Chief investigator of ISAR-REACT 2, Dr Adnan Kastrati (Deutsches Herzzentrum, Munich, Germany), points out that there were many differences between his trial and ACUITY, and he believes the two studies cannot be directly compared. "In ACUITY, patients were randomized on first presentation, and 43% of them never even received a PCI. Patients who do not undergo PCI need neither IIb/IIIa blockers nor bivalirudin. Whereas in ISAR-REACT 2, we randomized patients in the cath lab and all patients received a PCI. Also, our patients were a higher-risk group than those in ACUITY. And the control group in ACUITY was a mixture of all sorts—two different types of heparin, three different IIb/IIIa blockers given at two different times (prior to cath lab and in the cath lab). In our trial, the heparin/IIb/IIIa-blocker arm was one regimen—unfractionated heparin and abciximab given in the cath lab," he told heartwire. Kastrati believes that another trial is probably needed in which high-risk ACS patients with raised troponins are randomized in the cath lab to heparin plus abciximab or bivalirudin alone.

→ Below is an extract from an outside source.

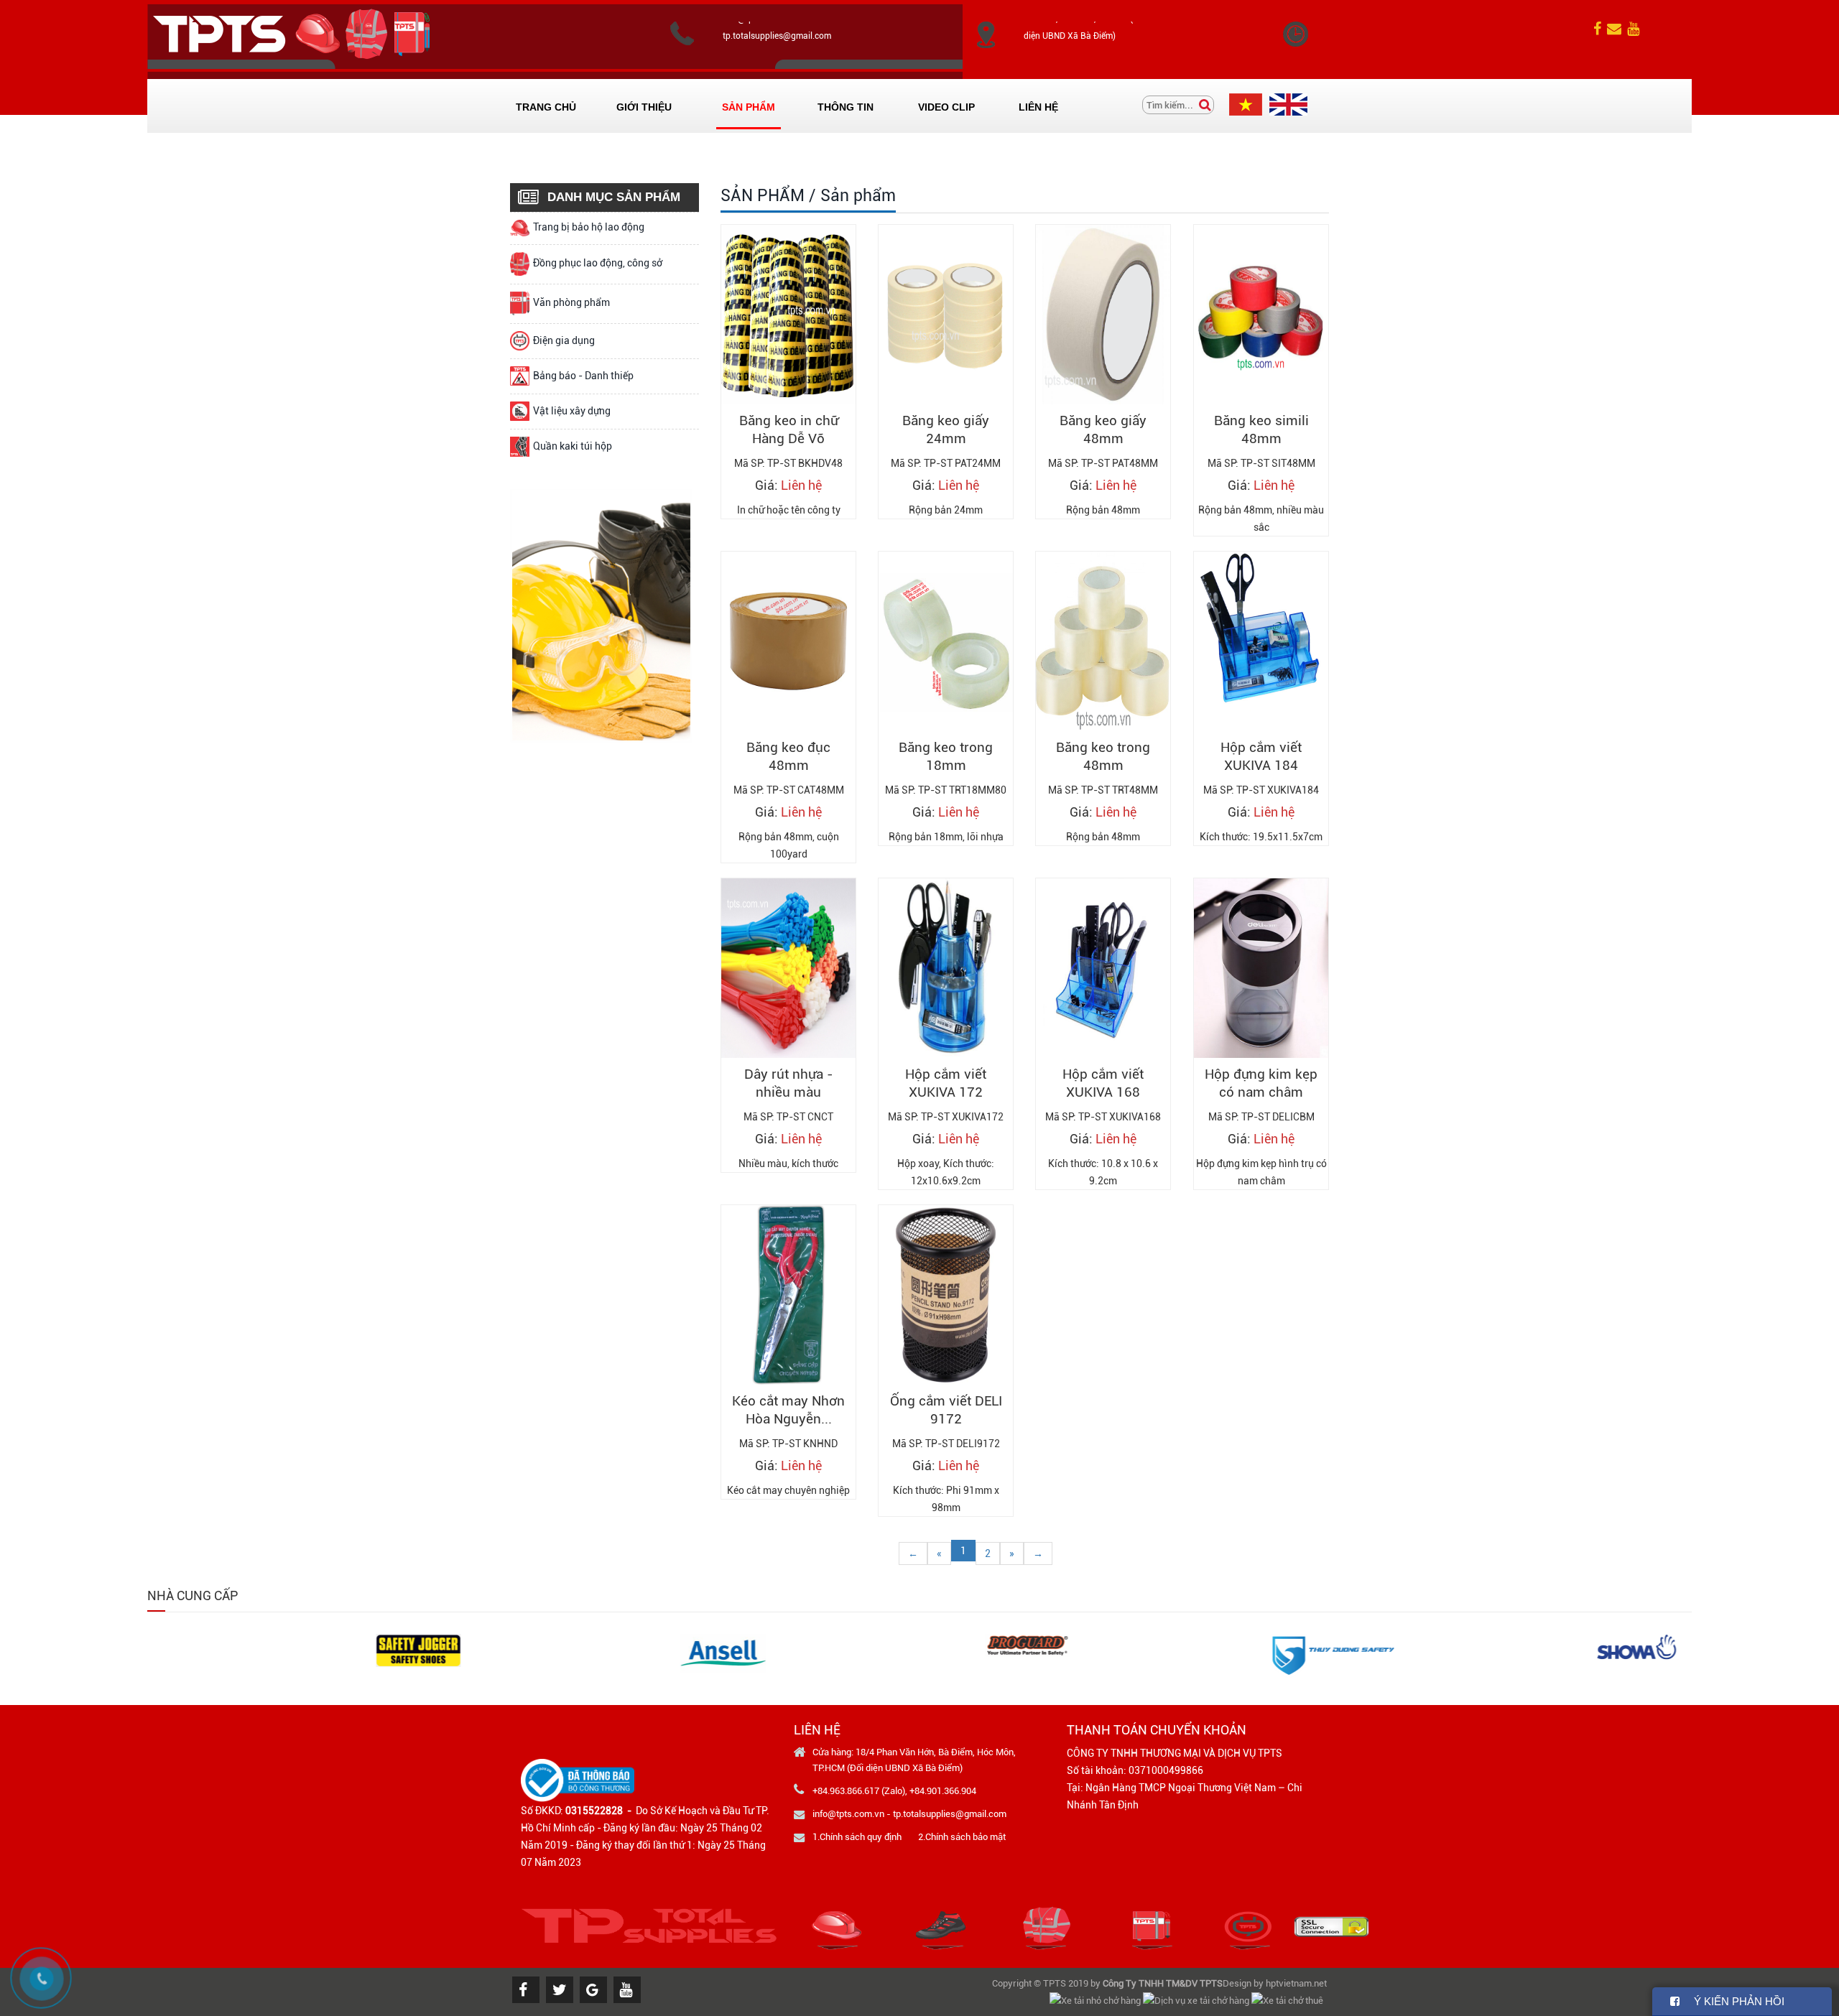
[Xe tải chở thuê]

But one of the moderators of the session at which ISAR-REACT 2 was presented, Dr Bernard Gersh (Mayo Clinic, Rochester, MN) was not convinced such a study is necessary. He commented to heartwire: "Okay, there are subtle differences between the two trials, but bivalirudin showed a clear benefit over heparin plus a IIb/IIIa blocker in ACUITY and was even better in the presence of clopidogrel. So I would feel comfortable not giving abciximab in the cath lab even after the ISAR-REACT 2 results."